As is explored in this Guardian article about friendship, people have widely differing ideas and expectations of what having friends is all about. For today, I’d like to look at the issue I alluded to last week of enlisting the support of our friends as we make changes to ourselves.
Jim Morrison said a friend is “someone who gives you total freedom to be yourself” and this seems to me wonderful. My own experience has been that such people are extremely hard to find, though I suspect this may be largely because I practically never allow myself that freedom. On my journey through life, I have made friends with people who responded favourably to the me I was at the time and these relationships have generally not lasted through any significant changes I’ve made. In order to reinvent myself, I’ve had to leave behind the friends I had before and make new ones, who meet me on the ground I inhabit in my new incarnation. Most of my former friends didn’t overtly resist my changes – although some did – but I found it easier to start again and not have to keep explaining and justifying why I wanted to do things differently.
There’s a whole big world out there, full of potential friends. If your friends are holding you back, clinging to the old you, it’s got to be better to let them go than to stifle your own need to change. You’ll find others who appreciate the new you.

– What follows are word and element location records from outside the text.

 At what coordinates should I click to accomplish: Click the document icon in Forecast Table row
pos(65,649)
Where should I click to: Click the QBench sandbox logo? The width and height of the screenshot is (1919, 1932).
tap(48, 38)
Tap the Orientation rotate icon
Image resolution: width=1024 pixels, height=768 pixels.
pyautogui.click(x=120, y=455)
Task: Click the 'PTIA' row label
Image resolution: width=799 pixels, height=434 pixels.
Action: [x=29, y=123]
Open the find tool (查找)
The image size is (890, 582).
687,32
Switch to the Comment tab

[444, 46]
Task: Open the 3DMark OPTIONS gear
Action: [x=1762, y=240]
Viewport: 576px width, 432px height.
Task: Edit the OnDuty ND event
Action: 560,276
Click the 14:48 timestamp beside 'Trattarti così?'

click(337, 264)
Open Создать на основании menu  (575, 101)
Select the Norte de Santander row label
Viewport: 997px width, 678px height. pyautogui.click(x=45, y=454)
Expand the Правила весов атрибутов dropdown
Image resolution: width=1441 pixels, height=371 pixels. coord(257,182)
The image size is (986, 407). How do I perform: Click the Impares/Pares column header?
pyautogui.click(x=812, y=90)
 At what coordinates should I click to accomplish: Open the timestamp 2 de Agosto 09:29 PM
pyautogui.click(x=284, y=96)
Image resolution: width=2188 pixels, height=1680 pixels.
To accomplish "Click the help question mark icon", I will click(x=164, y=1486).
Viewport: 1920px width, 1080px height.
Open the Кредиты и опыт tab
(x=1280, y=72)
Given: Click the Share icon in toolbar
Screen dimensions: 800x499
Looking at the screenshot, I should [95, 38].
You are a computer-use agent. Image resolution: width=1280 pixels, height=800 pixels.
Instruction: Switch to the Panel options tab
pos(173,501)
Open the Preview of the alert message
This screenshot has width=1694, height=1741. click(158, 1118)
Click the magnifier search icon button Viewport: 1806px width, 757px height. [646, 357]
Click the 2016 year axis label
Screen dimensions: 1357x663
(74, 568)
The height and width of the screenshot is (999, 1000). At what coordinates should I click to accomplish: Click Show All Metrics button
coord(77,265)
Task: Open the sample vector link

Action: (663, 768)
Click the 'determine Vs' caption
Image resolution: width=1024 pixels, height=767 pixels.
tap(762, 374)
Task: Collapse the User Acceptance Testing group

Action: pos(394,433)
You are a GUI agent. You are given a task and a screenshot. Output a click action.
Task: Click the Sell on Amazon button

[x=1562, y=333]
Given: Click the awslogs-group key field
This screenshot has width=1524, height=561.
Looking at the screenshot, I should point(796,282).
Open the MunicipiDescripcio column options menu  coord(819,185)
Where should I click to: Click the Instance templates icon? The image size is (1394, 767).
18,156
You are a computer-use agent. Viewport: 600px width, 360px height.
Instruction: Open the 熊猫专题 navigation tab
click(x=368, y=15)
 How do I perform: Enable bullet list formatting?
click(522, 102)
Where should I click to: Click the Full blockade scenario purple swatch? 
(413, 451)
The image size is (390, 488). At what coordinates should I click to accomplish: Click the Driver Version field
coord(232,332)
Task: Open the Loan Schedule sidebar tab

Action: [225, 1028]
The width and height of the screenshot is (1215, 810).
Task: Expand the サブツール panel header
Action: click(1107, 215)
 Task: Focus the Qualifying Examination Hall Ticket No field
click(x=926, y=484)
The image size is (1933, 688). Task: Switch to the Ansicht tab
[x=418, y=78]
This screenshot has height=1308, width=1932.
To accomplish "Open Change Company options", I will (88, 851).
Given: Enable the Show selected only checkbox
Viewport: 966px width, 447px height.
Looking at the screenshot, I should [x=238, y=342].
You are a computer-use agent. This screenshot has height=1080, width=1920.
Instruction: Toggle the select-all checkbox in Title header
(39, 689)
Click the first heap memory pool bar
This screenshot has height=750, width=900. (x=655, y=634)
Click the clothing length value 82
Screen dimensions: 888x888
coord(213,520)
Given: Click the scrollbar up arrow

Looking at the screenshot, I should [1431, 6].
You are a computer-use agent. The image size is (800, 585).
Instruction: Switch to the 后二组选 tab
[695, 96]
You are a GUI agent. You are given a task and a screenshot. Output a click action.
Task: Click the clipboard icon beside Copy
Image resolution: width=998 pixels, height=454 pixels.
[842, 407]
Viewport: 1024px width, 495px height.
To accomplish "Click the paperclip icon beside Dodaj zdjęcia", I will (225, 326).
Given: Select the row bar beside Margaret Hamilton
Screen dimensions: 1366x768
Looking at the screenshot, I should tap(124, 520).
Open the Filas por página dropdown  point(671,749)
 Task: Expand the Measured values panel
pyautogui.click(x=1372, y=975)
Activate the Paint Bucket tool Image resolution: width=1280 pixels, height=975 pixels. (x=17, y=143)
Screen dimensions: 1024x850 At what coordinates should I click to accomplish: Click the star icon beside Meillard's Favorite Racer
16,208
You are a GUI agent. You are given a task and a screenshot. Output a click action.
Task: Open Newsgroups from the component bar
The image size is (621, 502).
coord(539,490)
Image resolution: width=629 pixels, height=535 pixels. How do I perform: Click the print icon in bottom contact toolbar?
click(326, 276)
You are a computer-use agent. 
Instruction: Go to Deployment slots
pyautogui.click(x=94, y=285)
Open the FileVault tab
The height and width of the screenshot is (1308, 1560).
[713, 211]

Conversely, of course, if you’re uncomfortable with the changes a friend of yours is making, try allowing that person total freedom to be him- or herself and see what happens. This doesn’t mean you shouldn’t speak your mind if your friend is going off the rails – the changes I’m talking about are in the person’s interest, not a result of degeneration. I very much like Jim Morrison’s definition but I think this one by American businessman Arnold H Glasow is even better: “A true friend never gets in your way, unless you happen to be going down.”